01/12/2005

Chuva Oblíqua

I
Atravessa esta paisagem o meu sonho de um porto infinito
E a cor dar flores é transparente de as velas de grandes navios
Que largam do cais arrastando nas águas por sombra
Os vultos ao sol daquelas árvores antigas...

E o porto que sonho é sombrio e pálido
E esta paisagem é cheia de sol deste lado...
Mas no meu espírito o sol deste dia é porto sombrio
E os navios que saem do porto são estas árvores ao sol...

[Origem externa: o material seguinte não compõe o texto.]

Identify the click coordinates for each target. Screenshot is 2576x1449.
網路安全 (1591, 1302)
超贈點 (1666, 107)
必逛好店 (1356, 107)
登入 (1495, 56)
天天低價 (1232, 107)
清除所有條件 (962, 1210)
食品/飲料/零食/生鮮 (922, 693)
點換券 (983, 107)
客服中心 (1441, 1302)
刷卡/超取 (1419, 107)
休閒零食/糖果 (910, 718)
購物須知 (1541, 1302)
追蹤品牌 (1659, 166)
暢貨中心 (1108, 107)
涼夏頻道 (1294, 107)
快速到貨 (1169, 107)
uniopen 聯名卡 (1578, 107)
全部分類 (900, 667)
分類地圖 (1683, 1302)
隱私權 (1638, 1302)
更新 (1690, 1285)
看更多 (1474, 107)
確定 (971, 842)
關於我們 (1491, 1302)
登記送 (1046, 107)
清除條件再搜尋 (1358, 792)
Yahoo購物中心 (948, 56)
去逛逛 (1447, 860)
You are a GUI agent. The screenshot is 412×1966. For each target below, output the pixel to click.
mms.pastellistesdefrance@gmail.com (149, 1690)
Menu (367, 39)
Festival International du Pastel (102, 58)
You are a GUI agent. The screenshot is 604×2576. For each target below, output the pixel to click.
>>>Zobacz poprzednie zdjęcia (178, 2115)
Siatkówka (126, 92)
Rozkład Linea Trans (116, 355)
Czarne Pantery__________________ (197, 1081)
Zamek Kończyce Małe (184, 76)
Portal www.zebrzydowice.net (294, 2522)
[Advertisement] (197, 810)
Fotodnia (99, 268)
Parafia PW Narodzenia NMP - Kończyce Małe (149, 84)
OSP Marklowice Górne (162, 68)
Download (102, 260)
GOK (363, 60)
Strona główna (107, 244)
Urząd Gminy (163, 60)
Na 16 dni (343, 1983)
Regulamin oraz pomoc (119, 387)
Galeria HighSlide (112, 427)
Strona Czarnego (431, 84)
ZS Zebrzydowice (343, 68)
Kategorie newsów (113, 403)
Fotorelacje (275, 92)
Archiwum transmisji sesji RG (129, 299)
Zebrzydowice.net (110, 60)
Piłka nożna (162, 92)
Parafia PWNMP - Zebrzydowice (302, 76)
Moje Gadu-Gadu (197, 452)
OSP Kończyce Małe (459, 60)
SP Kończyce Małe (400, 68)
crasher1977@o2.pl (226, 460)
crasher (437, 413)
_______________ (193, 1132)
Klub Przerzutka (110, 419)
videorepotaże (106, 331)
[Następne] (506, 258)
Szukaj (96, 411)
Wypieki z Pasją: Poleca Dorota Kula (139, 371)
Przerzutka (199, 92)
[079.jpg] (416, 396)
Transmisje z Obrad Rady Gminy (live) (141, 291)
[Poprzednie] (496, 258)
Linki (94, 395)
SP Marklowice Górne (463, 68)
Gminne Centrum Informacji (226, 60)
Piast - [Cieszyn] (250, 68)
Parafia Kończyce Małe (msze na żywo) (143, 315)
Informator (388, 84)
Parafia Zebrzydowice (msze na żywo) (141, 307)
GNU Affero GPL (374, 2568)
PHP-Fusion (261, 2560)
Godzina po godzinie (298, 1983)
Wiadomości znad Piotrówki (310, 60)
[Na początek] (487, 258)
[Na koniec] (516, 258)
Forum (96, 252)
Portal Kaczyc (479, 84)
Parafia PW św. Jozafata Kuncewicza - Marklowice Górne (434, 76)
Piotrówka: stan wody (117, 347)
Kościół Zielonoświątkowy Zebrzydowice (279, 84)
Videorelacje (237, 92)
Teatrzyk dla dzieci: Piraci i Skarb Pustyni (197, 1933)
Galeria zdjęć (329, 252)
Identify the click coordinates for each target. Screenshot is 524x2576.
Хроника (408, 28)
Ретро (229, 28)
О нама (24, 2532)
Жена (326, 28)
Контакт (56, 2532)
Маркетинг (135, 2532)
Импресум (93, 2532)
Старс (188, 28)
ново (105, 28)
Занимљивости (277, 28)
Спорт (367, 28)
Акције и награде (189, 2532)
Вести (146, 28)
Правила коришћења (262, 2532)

Liberto em duplo, abandonei-me da paisagem abaixo...
O vulto do cais é a estrada nítida e calma
Que se levanta e se ergue como um muro,
E os navios passam por dentro dos troncos das árvores
Com uma horizontalidade vertical,
E deixam cair amarras na água pelas folhas uma a uma dentro....

Não sei quem me sonho...
Súbito toda a água do mar é transparente
E vejo no fundo, como uma estampa enorme que lá estivesse desdobrada,
Esta paisagem toda, renque de árvore, estrada a arder em aquele porto,
E a sombra duma nau mais antiga que o porto que passa
Entre o meu sonho do porto e o meu ver esta paisagem
E chega ao pé de mim, e entra por mim dentro,
E passa para o outro lado da minha alma...
(...)
Fernando Pessoa

Nos 70 anos da sua morte e numa altura em que a sua obra volta a cair no domínio público

2 comentários :

luis manuel disse...

Tal como as flores ou as árvores, que vão "semeando" por esta página, dando-lhe perfume, colorido e sobretudo tanto saber, foi a propósito o espaço dedicado á figura de Fernando Pessoa.

(desde que descobri referências ao Jardim Botânico, que vos tenho visitado.)

até breve

António Viriato disse...

Vejo que não lhes escapou a efeméride. Ainda bem, porque a grandeza e a fecundidade deste puro espírito não se extinguirá tão cedo. Modestamente, mais uma vez, este ano, na minha pessoal tribuna, a ele também voltei. E todas as homenagens não serão de mais, sobretudo, para compensar as que em devido tempo, em vida, lhe negaram. Bem hajam, pelo gesto, pelo poema evocativo e por tudo o que fizerem pela memória de Fernando Pessoa.